Two Aussie stocks to watch
What a week for Creso Pharma.
The company is up 19% this week, following a raft of announcements and favourable news.
CPH recently saw share price gains of over 1300%, achieving a 12 month high of 46 cents earlier this week, up from 3.1 cents a fortnight ago.
It finished the week on a high, announcing that it had obtained an exclusive Heads of Agreement (HOA) with leading natural, sustainable health and lifestyle brand supplier Martin & Pleasance Pty Ltd.
The agreement could see Creso Pharma capitalise on opportunities to supply cannabidiol (CBD) products to the Australian market, which comes at a time when the Therapeutic Goods Administration (TGA) is set to down schedule CBD products to schedule 3 medicines in Australia, which would allow adults ages 18 or over to purchase CBD products over-the-counter through pharmacies without the requirement of a prescription.
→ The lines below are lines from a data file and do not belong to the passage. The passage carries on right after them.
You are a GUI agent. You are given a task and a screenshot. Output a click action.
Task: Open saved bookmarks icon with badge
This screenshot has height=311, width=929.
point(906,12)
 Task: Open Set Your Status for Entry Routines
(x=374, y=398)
The TGA’s final decision is expected to be delivered in the coming weeks.
Some in the office here predicted Vulcan would hit serious heights. They weren’t wrong. Remember this is a stock that was just 18 cents in February.
Today, it closed at $2.88.
Next Investors informed its readers this week that European Union were gathering at the EU Climate Summit to announce sweeping new climate action policies for the next decade.
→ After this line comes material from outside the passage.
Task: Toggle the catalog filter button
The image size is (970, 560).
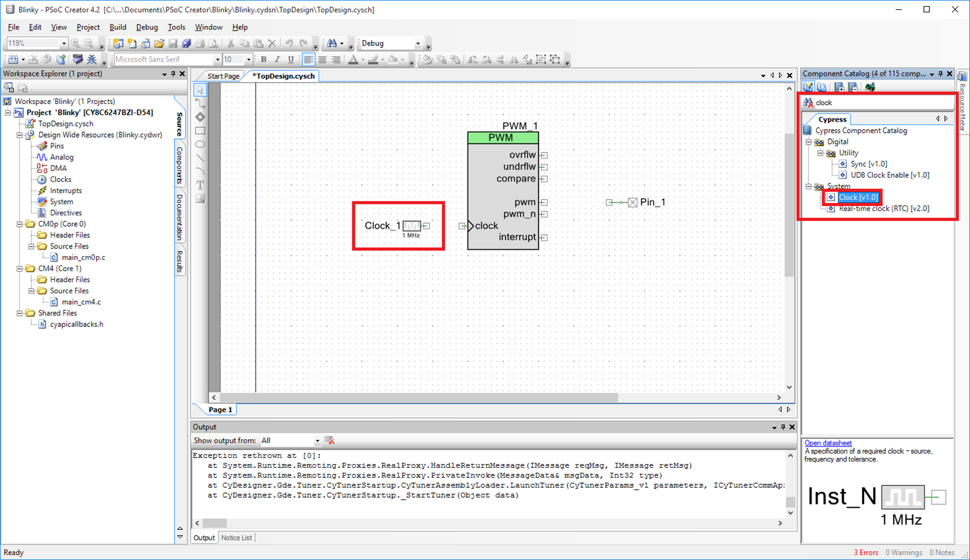Action: [x=809, y=87]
These new EU rules will affect electric vehicle batteries manufactured in the 27-nation bloc AND those imported from abroad.
This has ramifications for lithium-based companies. Vulcan is becoming a major player in this space. Its Zero Carbon lithium project is located in Germany, at the centre of the world’s fastest growing lithium market. The project happens to be roughly 600km from Tesla’s soon to be completed Berlin Gigafactory.
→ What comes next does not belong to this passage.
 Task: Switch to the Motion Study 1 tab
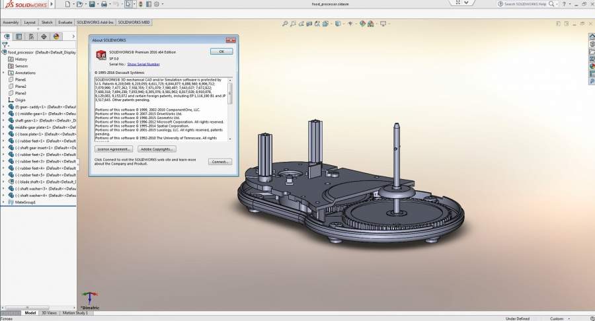[74, 312]
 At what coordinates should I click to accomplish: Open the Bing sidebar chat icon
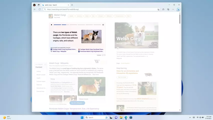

The best and worst performing sectors this week
Despite the Australian stock market rising, it has experienced a relatively flat week, with Consumer Staples being the best performing sector up over 2 per cent followed by Healthcare up nearly 2 per cent and Information Technology up over 1 per cent. The worst performing sectors include Communication Services, Energy and Consumer Discretionary, as all are down just under 1 per cent.
Looking at the ASX/S&P top 100 stocks, the best performers include Link Administration up over 11 per cent after a takeover bid followed by Fortescue Metals up over 9 percent while Domino’s Pizza and Xero are both up nearly 5 per cent. The worst performers include Pendal Group, Northern Star and Aristocrat Leisure, which are all down over 4 per cent so far this week.
So what's next for the Australian share market?
According to Wealth Within’s Dale Gillham. “As I have indicated previously, after such a strong November I expected our market to slow, which is what has occurred. If we look at the period from the 2nd to the 25th of November, our market rose at an average rate of 44 points per day, resulting in a gain of over 12 per cent. Since the start of December, however, the average rate has dropped to just 25 points per day and the volume of trading has remained steady, suggesting buyers are not wanting to push prices too much.
“While the market has not been convincing in its move up this week, it is nonetheless still an up week, which indicates we may see further rises into Christmas. That said, I don’t expect the market will rise this year above its all-time high of 7,289 points set back in February.
“Anyone wanting to get in on the Santa rally that is being talked up should be cautious because after Santa has left our house for another year, the market tends to fall. Therefore, while I expect our market to rise into January, there is a possibility it will fall for a short period in early January.”